Hermilo apretó los dientes.

—He de entregar primero el mensaje del rey Decébalo, así me lo ordenó Longino, César.

—Bien. Si ése fue el criterio de Longino obra en consecuencia, te escucho. Te escuchamos todos —le confirmó Trajano y cogió el vaso de cerámica sigillata y echó un nuevo trago antes de volver a dejarlo en la bandeja.

—Sí, bien… esto es… —Hermilo se aclaró la garganta mientras el emperador bebía—. El rey Decébalo reitera que no entregará a Longino hasta que el emperador de Roma se comprometa a no volver a cruzar nunca el Danubio y a dar una cantidad de oro y plata que compense a los dacios por los daños causados en la última guerra. El rey Decébalo exige además recuperar el control completo de todos los territorios sobre los que gobernaba antes y…

—¡Esto es inaudito, por todos los dioses! —exclamó Adriano interrumpiendo a Hermilo—. ¿Hasta cuándo vamos a tener que escuchar impertinencias de ese maldito Decébalo?

—¡Hasta que entregue a Longino, sobrino! —gritó Trajano con una voz potente y autoritaria, como si recobrara su capacidad de dar órdenes—. ¡Y cállate! ¡Por Júpiter, callaos todos de una vez!

Se hizo el silencio.

—Esas peticiones son inaceptables —dijo entonces Trajano sentándose de nuevo en el trono, con un tono más sereno.

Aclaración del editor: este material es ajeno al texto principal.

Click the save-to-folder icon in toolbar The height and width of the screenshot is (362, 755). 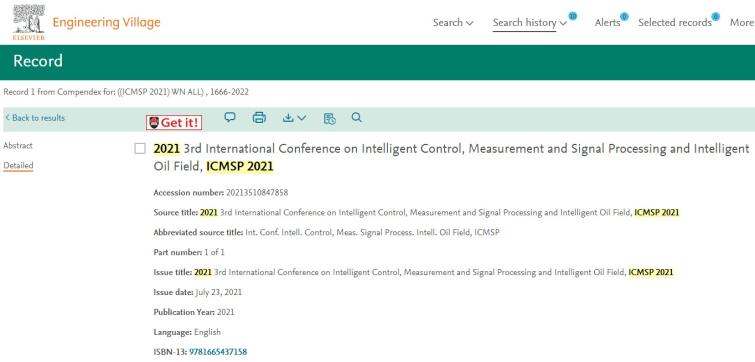click(x=329, y=118)
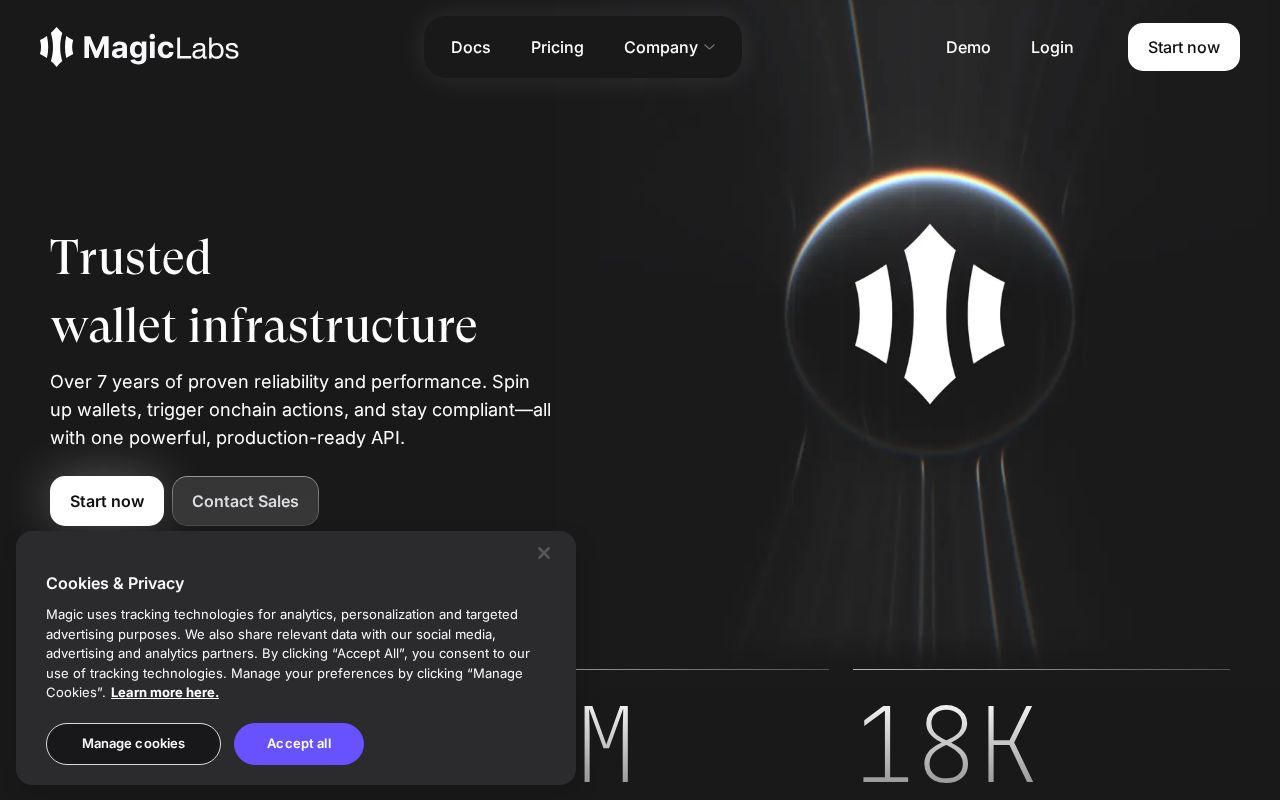Click the Login link

(x=1052, y=47)
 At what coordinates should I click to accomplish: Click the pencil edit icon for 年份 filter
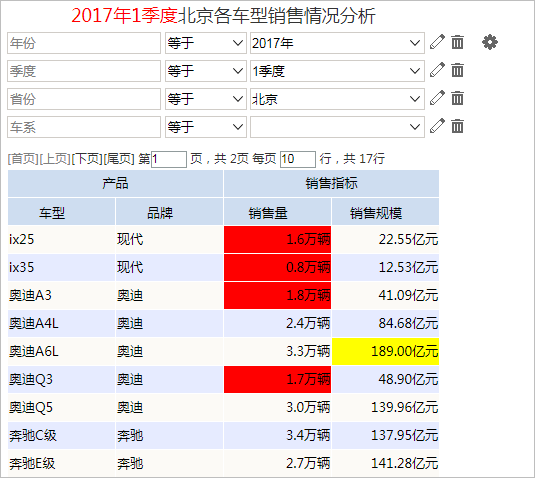[x=437, y=42]
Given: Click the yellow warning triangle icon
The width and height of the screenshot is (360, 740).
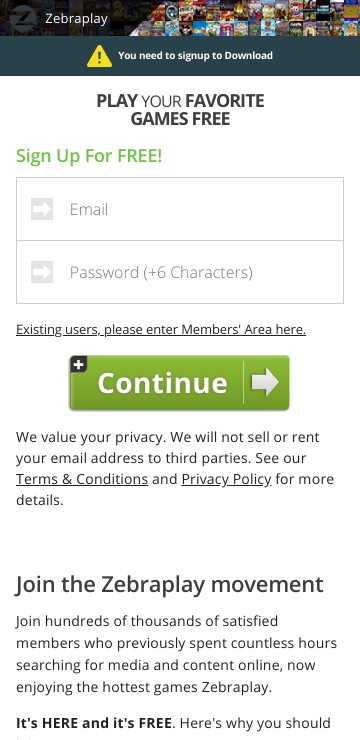Looking at the screenshot, I should click(x=100, y=56).
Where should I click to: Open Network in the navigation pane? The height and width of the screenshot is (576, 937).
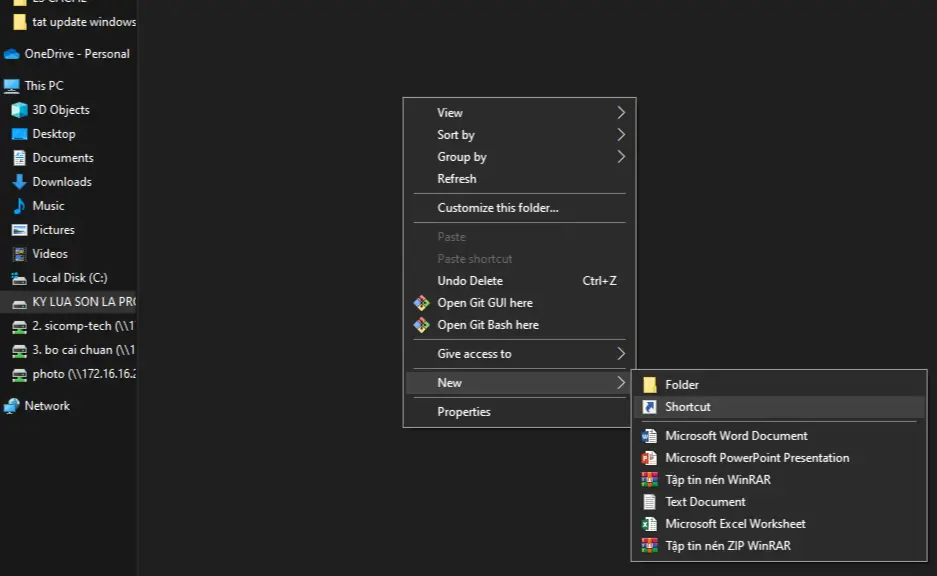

No hablaba con Hermilo. Simplemente ponía palabras a lo que rumiaba su cabeza—. Nunca podré aceptar eso. —Y Quieto percibía el dolor mortífero que atenazaba al emperador al confesar en alto aquello, pues no aceptar aquellas condiciones podría conllevar la muerte de Longino. Trajano seguía hablando—. Tenemos que encontrar un acuerdo que pueda aceptar, algo que pueda cumplir, algo que… —No terminó la frase. Estaba mirando al suelo. Entonces levantó de nuevo los ojos y se dirigió al mensajero—. Ya has entregado el mensaje del rey Decébalo; ahora quiero saber qué tiene Longino que añadir a todo esto. ¿Qué te ha dicho? ¡Habla de una vez! ¡Y que alguien me ponga más vino!

Un segundo esclavo se aproximó con rapidez al que sostenía la bandeja y rellenó el vaso del emperador. Por su parte, Hermilo sintió un miedo profundo. Era tan claro que el emperador apreciaba a su amo, que lo que tenía que decir a continuación era un millón de veces más terrible que cualquier otra cosa que hubiera dicho nunca. Miró a ambos lados. Si hubiera podido salir corriendo lo habría hecho. En aquel momento no le parecía tan importante recuperar la libertad. De pronto ya no parecía tan buena idea todo aquello.

—¡Habla! —insistió el César y echó un nuevo trago de vino, que ni siquiera se preocupó en rebajar con agua.

Hermilo engulló el horror que sentía con su saliva reseca. Tosió. Estuvo a punto de atragantarse, hasta que, por fin, habló.

—Longino me dijo que el César debía saber que para cuando yo entregara su mensaje… él ya… estaría… muerto.

—¡Nooooooooooo! —Trajano se levantó del trono imperial de Roma, arrojó el vaso de cerámica contra el suelo, cogió la enorme y muy pesada mesa de los planos con las manos y la volcó como si se tratara de un pequeño saco de paja—. ¡Nooooooo! ¡Mientes, maldito, mientes! ¡Mientes una y mil veces, miserable! ¡Mientes!